“The Boundary Problem and the Changing Case Against Deference in Election Law Cases: Lessons from Local Government Law”

David Schleicher has posted this draft on SSRN.  Here is the abstract:

This essay for the 2016 AALS Section on Election Law Program, “Election Law at the Local Level,” applies lessons from local government law to election law problems. Both local government and international law scholars discuss something sometimes called the “boundary problem.” A simple belief in democracy or self-determination — or the decision of some group of voters — cannot provide much guidance about what the boundaries of a city, state, or nation should be. Before a geographically-bounded group of voters can decide its own boundaries, who comprises the relevant group must itself be determined. Any such choice will exclude some people who claim an interest in the decision. The group of deciders cannot be determined democratically, as a vote to decide who decides would face the same problem. Some value other than self-determination must be introduced to determine who decides before any boundaries can be set. The implication is that any city, state, or country’s decision about its own boundaries is not due any particular deference on democratic grounds. The Supreme Court has endorsed this view, giving states virtually free reign to determine who should participate (if anyone) in elections setting local boundaries.

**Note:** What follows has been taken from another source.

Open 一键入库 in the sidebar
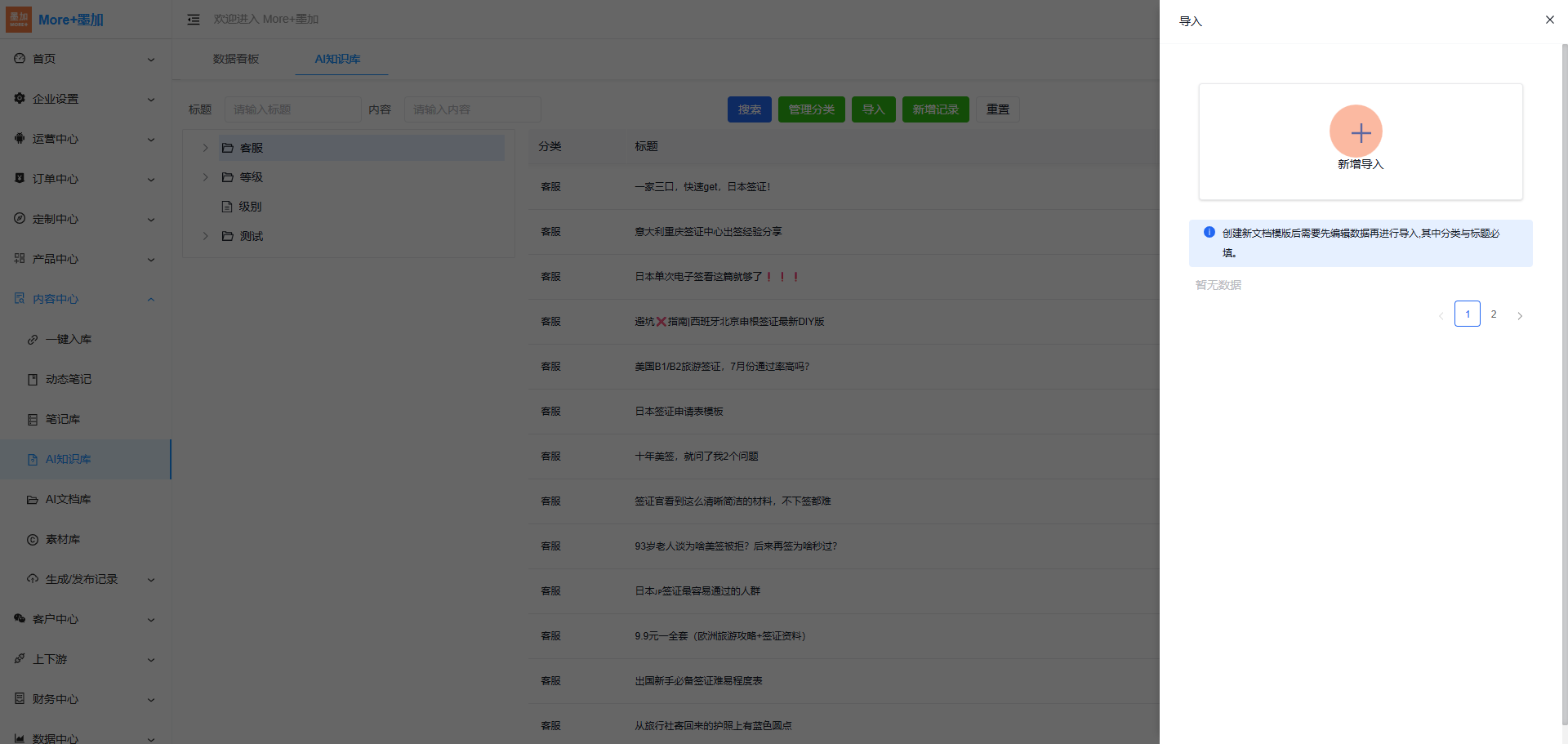Image resolution: width=1568 pixels, height=744 pixels. pyautogui.click(x=68, y=339)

There is a functional analogy between election laws and boundary drawing. Like determinations about the boundaries of a polity, election laws determine who may participate as part of tomorrow’s electorate and how those votes will be aggregated. Because both involve decisions that include or exclude others from the body politic, the boundary problem should also apply to election law. This fresh way of thinking about election law suggests that courts should not give their ordinary, democratically justified deference to legislative enactments in election law cases, one quite distinct from traditional principal-agent-style concerns. Further, the boundary problem can help explain the Court’s skeptical attitude in cases like Lucas v. The Forty-Fourth General Assembly of the State of Colorado, where voters themselves in a referendum choose a system other than equal representation.

Finally, the boundary problem bites more severely when local governments pass election laws. Local governments have all sorts of tools for determining who may live in town — from taxes to land use — that can entrench today’s majority. Local election laws provide these majorities with yet another tool, which makes competition even more unlikely. Whatever deference is due in election law cases generally, courts should give less deference to locally-drawn election laws.